[DATASET ENTRIES — start]

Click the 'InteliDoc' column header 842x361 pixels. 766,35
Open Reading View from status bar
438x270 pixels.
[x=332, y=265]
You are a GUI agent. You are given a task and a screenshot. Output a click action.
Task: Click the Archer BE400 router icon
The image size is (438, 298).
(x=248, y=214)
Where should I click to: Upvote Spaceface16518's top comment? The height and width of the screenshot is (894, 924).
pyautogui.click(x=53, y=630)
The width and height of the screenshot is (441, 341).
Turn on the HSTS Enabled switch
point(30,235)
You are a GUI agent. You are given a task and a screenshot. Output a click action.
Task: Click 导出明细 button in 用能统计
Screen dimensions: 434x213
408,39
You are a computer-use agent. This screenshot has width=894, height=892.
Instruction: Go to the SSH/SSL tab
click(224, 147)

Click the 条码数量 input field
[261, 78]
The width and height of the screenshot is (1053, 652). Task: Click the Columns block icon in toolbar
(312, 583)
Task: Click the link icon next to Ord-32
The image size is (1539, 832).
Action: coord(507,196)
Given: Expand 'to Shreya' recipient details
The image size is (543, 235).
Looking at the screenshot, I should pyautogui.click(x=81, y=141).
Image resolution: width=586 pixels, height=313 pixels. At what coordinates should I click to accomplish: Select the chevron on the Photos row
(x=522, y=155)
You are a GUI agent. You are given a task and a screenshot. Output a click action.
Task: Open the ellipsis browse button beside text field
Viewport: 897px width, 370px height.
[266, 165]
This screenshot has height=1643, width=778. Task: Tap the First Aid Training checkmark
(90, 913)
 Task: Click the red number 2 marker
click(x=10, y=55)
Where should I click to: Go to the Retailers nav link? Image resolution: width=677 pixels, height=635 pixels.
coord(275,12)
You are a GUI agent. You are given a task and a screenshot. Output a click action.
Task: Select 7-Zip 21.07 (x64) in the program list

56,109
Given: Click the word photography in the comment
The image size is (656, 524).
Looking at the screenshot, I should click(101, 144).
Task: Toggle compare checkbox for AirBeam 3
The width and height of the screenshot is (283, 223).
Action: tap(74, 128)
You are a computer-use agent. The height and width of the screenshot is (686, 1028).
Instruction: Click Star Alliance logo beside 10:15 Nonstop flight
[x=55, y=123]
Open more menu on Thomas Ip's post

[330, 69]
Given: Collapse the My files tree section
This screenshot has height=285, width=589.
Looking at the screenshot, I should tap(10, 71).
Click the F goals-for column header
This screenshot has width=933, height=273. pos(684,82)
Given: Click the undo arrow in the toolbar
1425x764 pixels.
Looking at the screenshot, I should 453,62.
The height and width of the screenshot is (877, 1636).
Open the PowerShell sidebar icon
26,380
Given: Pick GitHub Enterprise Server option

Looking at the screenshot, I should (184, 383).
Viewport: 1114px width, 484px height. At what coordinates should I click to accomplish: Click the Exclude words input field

[DATASET ENTRIES — finish]

TASK: Each line of the data that contains "computer" belongs in the answer.

EXERCISE RESPONSE:
You are a computer-use agent. This screenshot has width=894, height=892.
You are a computer-use agent. The height and width of the screenshot is (686, 1028).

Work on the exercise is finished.